The district court has considerable discretion to admit or exclude expert testimony under Federal Rule of Evidence 702. See Gen. Elec. Co. v. Joiner, 522 U.S. 136, 138-39 (1997); Seatrax, Inc. v. Sonbeck Int’l, Inc., 200 F.3d 358, 371 (5th Cir. 2000). Rule 702 provides that an expert witness “qualified . . . by knowledge, skill, experience, training, or education may testify” if: (a) the expert’s scientific, technical, or other specialized knowledge will help the trier of fact to understand the evidence or determine a fact in issue; (b) the testimony is based on sufficient facts or data; (c) the testimony is the product of reliable principles and methods; and (d) the expert has reliably applied the principles and methods to the facts of the case. Fed. R. Evid. 702. In Daubert v. Merrell Dow Pharmaceuticals, Inc., 509 U.S. 579 (1993), the Supreme Court held that Rule 702 “requires the district court to act as a gatekeeper to ensure that ‘any and all scientific testimony or evidence admitted is not only relevant, but reliable.’” Metrejean v. REC Marine Logistics, LLC, No. 08-5049, 2009 WL 3062622, at *1 (E.D. La. Sept. 21, 2009) (quoting Daubert, 509 U.S. at 589). This gatekeeping function applies to all forms of expert testimony. See Kumho Tire Co. v. Carmichael, 526 U.S. 137, 147 (1999).

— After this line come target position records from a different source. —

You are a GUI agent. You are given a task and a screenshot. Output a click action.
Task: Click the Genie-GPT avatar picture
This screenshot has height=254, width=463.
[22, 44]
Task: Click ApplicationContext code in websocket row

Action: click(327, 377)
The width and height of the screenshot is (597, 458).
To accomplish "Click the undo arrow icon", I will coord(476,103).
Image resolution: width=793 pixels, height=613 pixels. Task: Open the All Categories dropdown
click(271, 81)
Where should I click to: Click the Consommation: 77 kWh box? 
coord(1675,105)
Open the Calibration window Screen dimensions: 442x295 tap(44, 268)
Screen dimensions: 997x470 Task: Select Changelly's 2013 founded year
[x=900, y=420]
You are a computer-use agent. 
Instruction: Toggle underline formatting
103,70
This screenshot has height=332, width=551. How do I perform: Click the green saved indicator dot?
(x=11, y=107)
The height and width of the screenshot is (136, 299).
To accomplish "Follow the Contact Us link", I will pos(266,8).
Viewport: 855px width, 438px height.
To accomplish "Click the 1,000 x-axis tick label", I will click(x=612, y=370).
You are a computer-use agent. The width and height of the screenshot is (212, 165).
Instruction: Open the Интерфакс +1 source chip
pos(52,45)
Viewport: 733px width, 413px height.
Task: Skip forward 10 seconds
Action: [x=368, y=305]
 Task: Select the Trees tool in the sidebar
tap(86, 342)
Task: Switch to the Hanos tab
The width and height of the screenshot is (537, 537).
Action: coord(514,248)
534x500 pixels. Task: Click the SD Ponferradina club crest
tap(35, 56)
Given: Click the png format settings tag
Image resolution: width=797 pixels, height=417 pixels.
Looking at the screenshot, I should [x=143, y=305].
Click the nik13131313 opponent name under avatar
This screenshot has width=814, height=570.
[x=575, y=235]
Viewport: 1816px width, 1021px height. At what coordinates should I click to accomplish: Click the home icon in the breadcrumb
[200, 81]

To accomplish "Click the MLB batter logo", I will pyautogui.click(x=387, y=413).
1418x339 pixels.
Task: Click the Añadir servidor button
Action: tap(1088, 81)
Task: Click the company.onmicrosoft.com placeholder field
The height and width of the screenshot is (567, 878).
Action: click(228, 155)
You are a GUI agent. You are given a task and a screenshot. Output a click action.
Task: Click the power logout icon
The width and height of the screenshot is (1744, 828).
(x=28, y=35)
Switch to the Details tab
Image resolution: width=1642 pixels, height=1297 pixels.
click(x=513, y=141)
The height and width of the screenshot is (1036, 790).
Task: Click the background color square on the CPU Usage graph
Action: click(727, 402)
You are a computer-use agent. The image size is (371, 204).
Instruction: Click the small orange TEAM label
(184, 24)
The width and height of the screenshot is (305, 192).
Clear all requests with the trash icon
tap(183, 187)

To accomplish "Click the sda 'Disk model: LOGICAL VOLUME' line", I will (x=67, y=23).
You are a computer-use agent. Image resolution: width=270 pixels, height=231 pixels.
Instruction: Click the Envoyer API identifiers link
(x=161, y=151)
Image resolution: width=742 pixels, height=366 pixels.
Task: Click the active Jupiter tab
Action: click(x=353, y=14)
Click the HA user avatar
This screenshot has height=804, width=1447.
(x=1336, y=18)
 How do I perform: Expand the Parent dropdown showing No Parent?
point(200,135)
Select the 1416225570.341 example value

The Court’s gatekeeping function consists of a two-part inquiry into reliability and relevance. First, the Court must determine whether the proffered expert testimony is reliable. The party offering the testimony bears the burden of establishing its reliability by a preponderance of the evidence.

See Moore v. Ashland Chem. Inc., 151 F.3d 269, 276 (5th Cir. 1998). The reliability inquiry requires the Court to assess whether the expert’s reasoning and methodology underlying the testimony are valid. See Daubert, 509 U.S.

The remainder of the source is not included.